Esta decisión oficial busca cerrar un canal de financiamiento alternativo que permitía agilizar la administración del capital de trabajo corporativo. Los sectores productivos advierten que la medida restringe la flexibilidad financiera en un contexto de alta presión sobre los costos.
El Gobierno dio marcha atrás con una flexibilización que el propio ecosistema financiero había festejado como una desregulación en favor de las Pymes hace cuatro meses. En mayo pasado, la autoridad bursátil autorizó el uso de eCheqs en las sociedades de Bolsa para facilitar transacciones comerciales dinámicas. Aquella disposición fue recibida con entusiasmo por las cámaras sectoriales como un avance concreto hacia la desburocracia operativa estatal. No obstante, el deterioro de las cuentas fiscales obligó al Palacio de Hacienda a revisar los beneficios otorgados originalmente.
Los operadores de la City porteña reaccionaron con un fuerte malestar y lo leyeron de inmediato como un nuevo cepo para el sector corporativo. Las agencias de liquidación y compensación (ALyCs) manifestaron que la restricción debilita las herramientas de financiamiento disponibles para las empresas medianas. La obligación de canalizar todo flujo dinerario por transferencias bancarias rígidas le quita velocidad de respuesta al circuito de colocación bursátil. Desde los escritorios financieros aseguran que este retroceso normativo contradice los postulados de libertad económica defendidos por el oficialismo nacional.

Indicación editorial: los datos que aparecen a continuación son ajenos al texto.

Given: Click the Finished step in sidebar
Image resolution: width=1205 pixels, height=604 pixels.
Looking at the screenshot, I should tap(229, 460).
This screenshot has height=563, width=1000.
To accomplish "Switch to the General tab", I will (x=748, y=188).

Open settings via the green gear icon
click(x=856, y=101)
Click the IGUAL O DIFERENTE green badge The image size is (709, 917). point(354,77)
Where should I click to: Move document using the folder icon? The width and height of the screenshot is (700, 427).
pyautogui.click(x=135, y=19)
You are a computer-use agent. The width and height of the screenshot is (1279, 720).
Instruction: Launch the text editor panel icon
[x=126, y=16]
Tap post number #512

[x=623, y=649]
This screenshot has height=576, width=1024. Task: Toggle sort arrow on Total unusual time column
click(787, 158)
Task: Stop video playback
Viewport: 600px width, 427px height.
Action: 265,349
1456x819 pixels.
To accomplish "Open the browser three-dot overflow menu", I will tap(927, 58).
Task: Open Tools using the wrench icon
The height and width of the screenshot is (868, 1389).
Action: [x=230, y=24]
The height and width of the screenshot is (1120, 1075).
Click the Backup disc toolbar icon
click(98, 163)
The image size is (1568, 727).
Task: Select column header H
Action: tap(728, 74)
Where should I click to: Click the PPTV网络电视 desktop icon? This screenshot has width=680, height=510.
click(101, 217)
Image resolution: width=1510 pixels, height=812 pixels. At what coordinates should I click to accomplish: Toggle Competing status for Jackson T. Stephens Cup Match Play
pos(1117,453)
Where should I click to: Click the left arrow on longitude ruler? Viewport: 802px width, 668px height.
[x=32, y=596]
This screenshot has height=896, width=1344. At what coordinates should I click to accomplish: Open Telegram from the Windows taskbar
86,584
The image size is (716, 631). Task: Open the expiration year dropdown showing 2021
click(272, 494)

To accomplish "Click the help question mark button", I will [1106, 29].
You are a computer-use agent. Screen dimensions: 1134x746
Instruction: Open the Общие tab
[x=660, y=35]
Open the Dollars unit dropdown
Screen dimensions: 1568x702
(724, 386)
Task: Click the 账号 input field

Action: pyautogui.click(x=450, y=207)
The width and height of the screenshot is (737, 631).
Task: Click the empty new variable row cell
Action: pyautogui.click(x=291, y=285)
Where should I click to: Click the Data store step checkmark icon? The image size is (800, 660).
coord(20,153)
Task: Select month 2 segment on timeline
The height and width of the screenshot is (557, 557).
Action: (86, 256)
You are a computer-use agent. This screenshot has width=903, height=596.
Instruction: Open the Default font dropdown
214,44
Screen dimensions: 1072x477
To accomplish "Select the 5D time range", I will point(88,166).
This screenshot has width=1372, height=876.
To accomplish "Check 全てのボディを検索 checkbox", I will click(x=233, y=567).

La preocupación central del Poder Ejecutivo radica en el impacto negativo que esta ventana generaba en los ingresos corrientes del Estado. El uso masivo de los endosos bursátiles permitía a las corporaciones eludir de manera legal el pago recurrente del gravamen a los débitos y créditos bancarios. Al estacionar los recursos directamente en cauciones o fondos de dinero sin pasar por cuentas corrientes, la recaudación fiscal sufría mermas. Ante la caída sostenida de los ingresos globales de la ex-AFIP, la urgencia de cuidar la caja propia primó sobre la desregulación.
Los principales ganadores de esta pulseada regulatoria son las entidades bancarias tradicionales, quienes venían presionando fuertemente contra el circuito de las ALyCs. Las instituciones financieras tradicionales se quejaban de la pérdida sistemática de depósitos y del valioso negocio de tesorería que migraba hacia la Bolsa de comercio. Con las nuevas reglas de juego impuestas, las compañías se ven obligadas a mantener sus saldos líquidos dentro del sistema bancario clásico. Este redireccionamiento forzoso devuelve el control de la liquidez mayorista a las grandes firmas bancarias del país.
Por el contrario, el tejido de las pequeñas empresas manufactureras y comerciales asume el costo de este cambio imprevisto en las reglas. La obligatoriedad de bancarizar cada instrumento de cobro implica un incremento automático del 1,2% por el impuesto al cheque en cada movimiento realizado. Los analistas tributarios advierten que encarecer la gestión de tesorería diaria debilita la competitividad de las firmas en plena recesión. Muchos operadores recurrían al descubierto para adquirir insumos y ahora sufrirán una carga impositiva extra que deteriora sus márgenes.
La marcha atrás de la CNV expone las tensiones internas entre la pureza ideológica de la desregulación y las necesidades macroeconómicas. El equilibrio fiscal innegociable exige sostener los niveles de ingresos públicos a expensas de reintroducir controles que se pretendían desterrar definitivamente. La respuesta del mercado financiero durante las próximas jornadas determinará si la absorción de liquidez bancaria estabiliza los depósitos institucionales. El desafío gubernamental será demostrar que el cuidado estricto de la caja no asfixiará el financiamiento de la reactivación privada.